● Requirement
Everything from the line with "Task: Open the All selection dropdown chevron" down to the line with "This screenshot has width=1194, height=843." below must be printed exactly, those two lines included. Exclude pictures.

● Data for the task
☆ ☆ ☆ ☆ ☆
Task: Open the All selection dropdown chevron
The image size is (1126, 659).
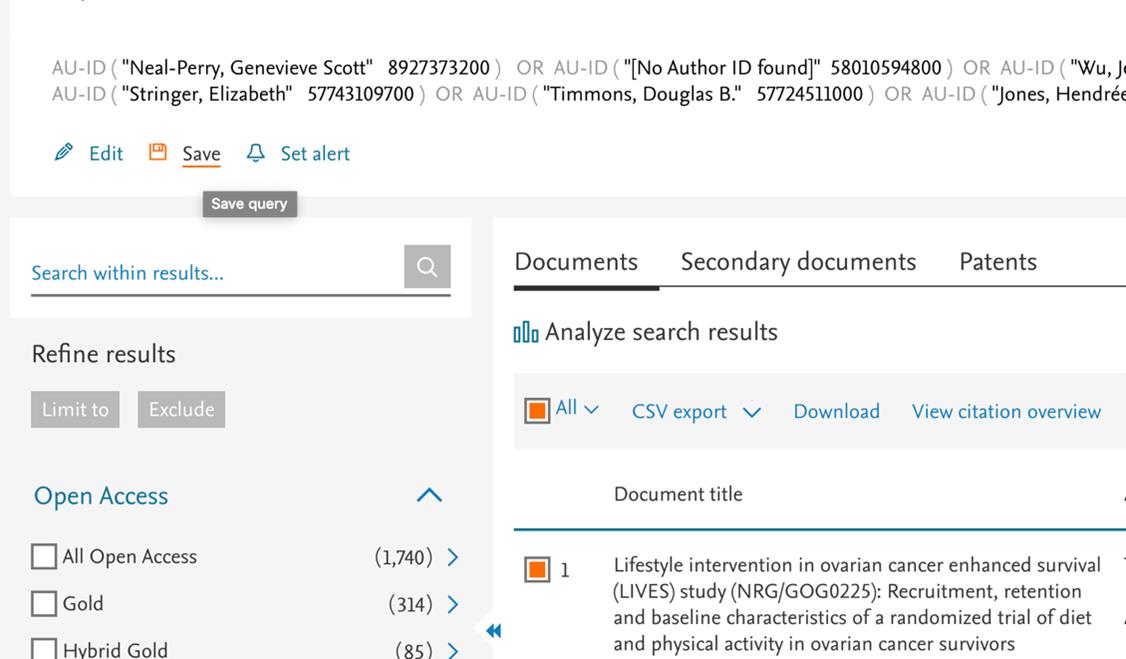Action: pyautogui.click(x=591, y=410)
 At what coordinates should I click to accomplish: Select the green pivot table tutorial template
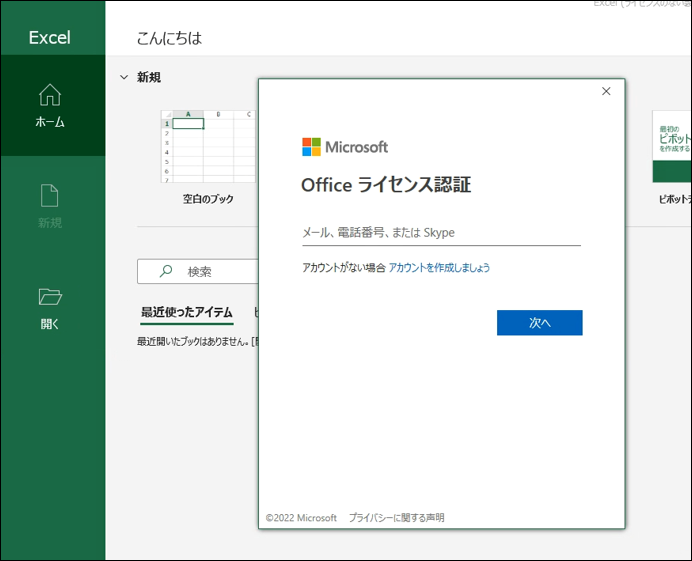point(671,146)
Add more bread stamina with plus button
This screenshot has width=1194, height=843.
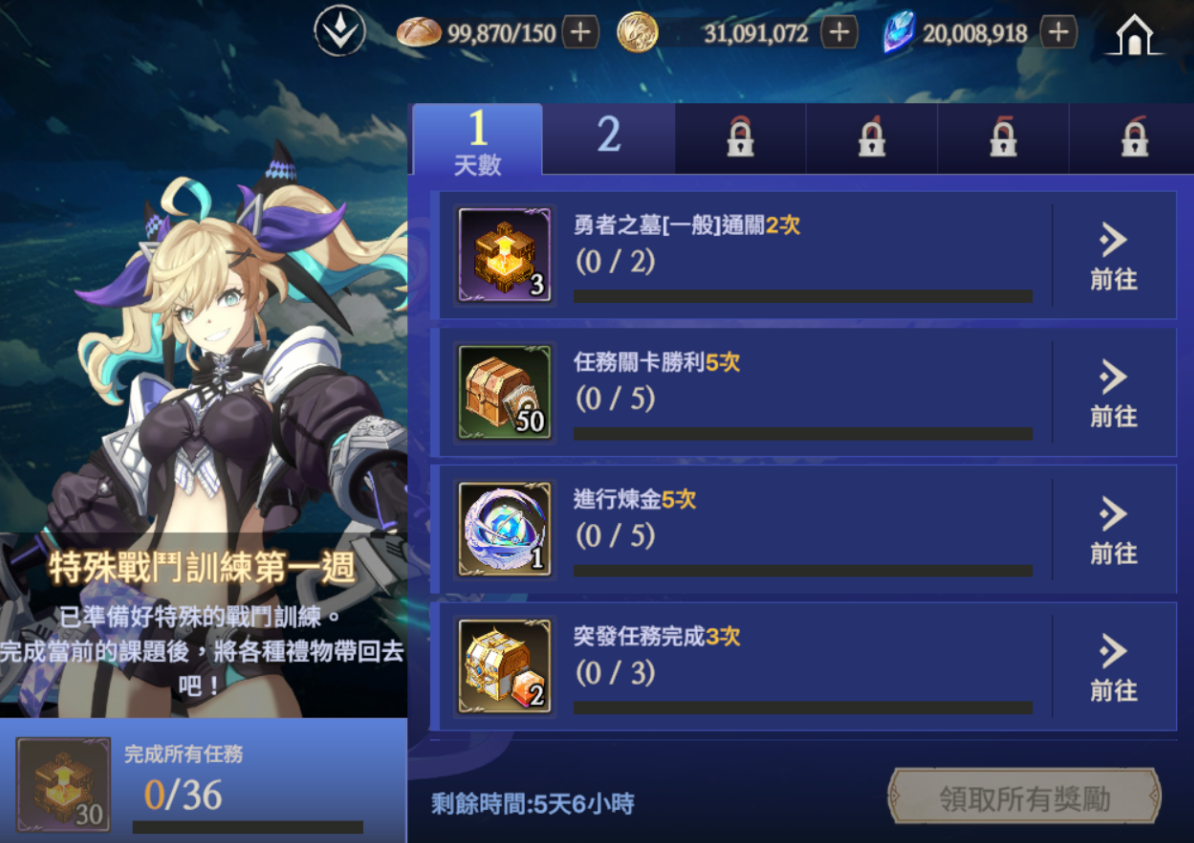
☆ ☆ ☆ ☆ ☆
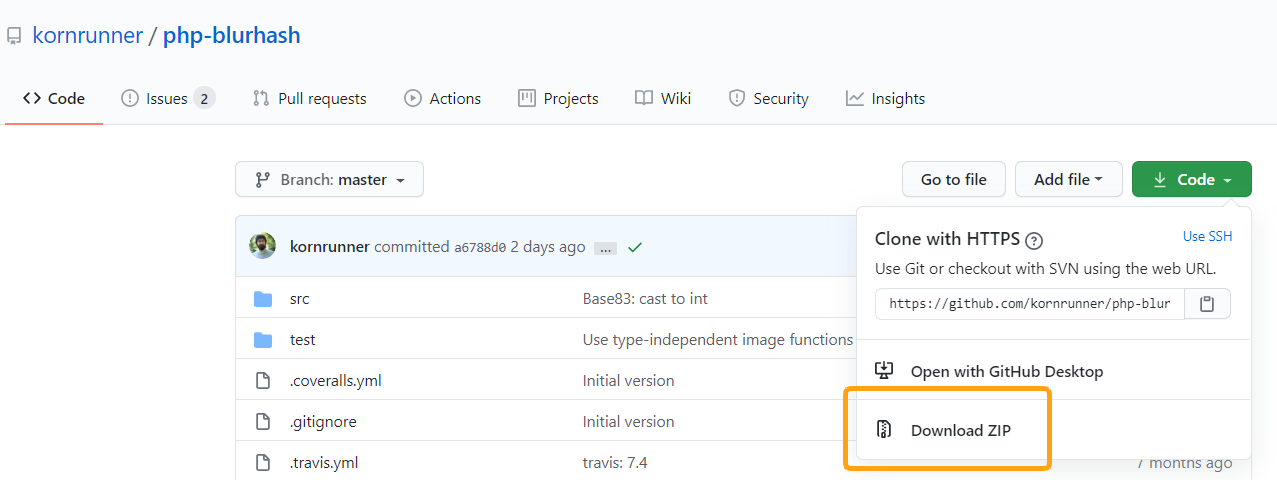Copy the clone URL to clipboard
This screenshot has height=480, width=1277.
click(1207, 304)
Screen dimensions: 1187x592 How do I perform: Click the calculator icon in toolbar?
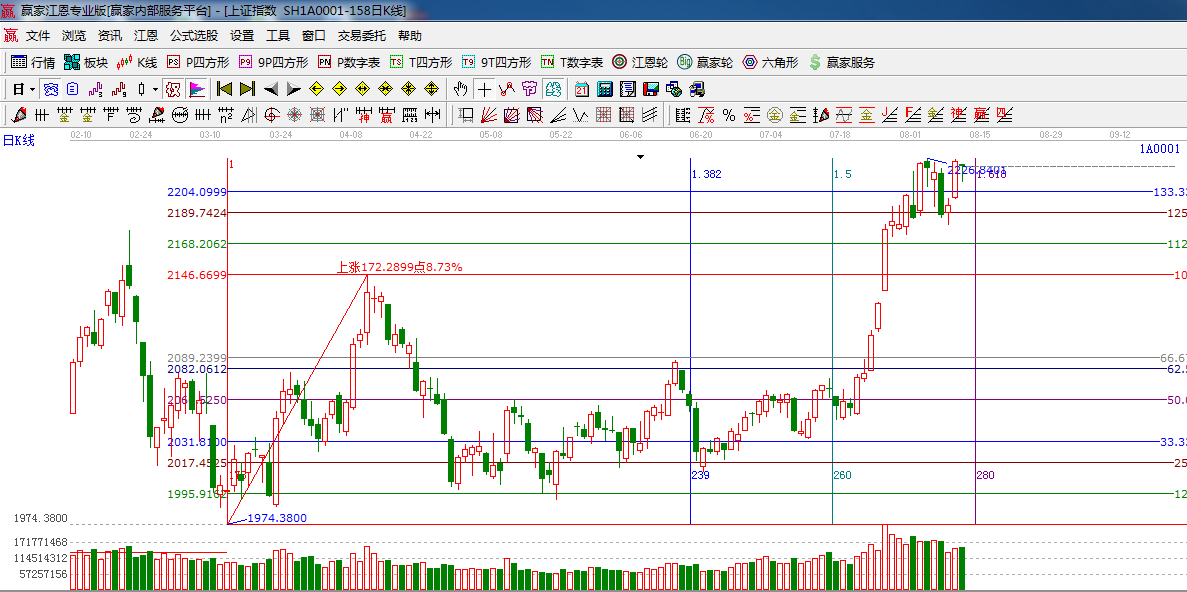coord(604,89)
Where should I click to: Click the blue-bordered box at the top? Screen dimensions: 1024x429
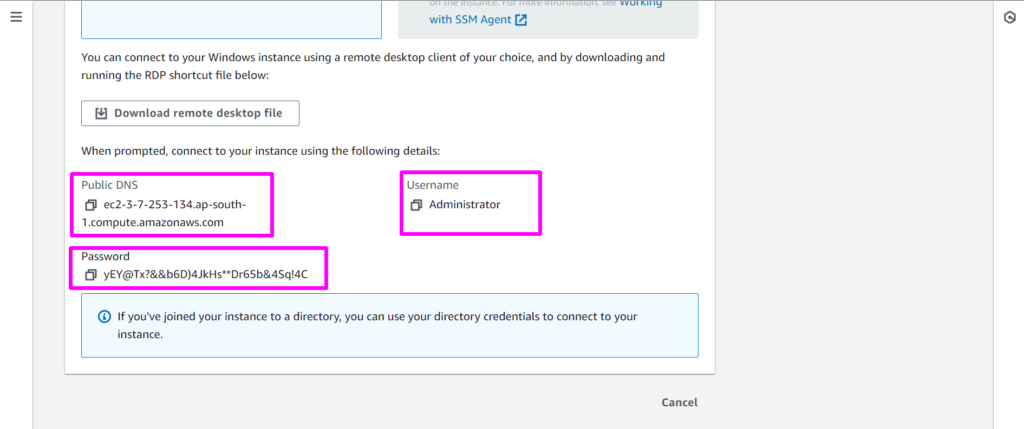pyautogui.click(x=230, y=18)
☆ ☆ ☆ ☆ ☆
● Problem solution
Task: Open the All selection dropdown chevron
The image size is (1126, 659).
Action: pyautogui.click(x=591, y=410)
 At what coordinates should I click to accomplish: Select the green pivot table tutorial template
point(671,146)
Add more bread stamina with plus button
This screenshot has width=1194, height=843.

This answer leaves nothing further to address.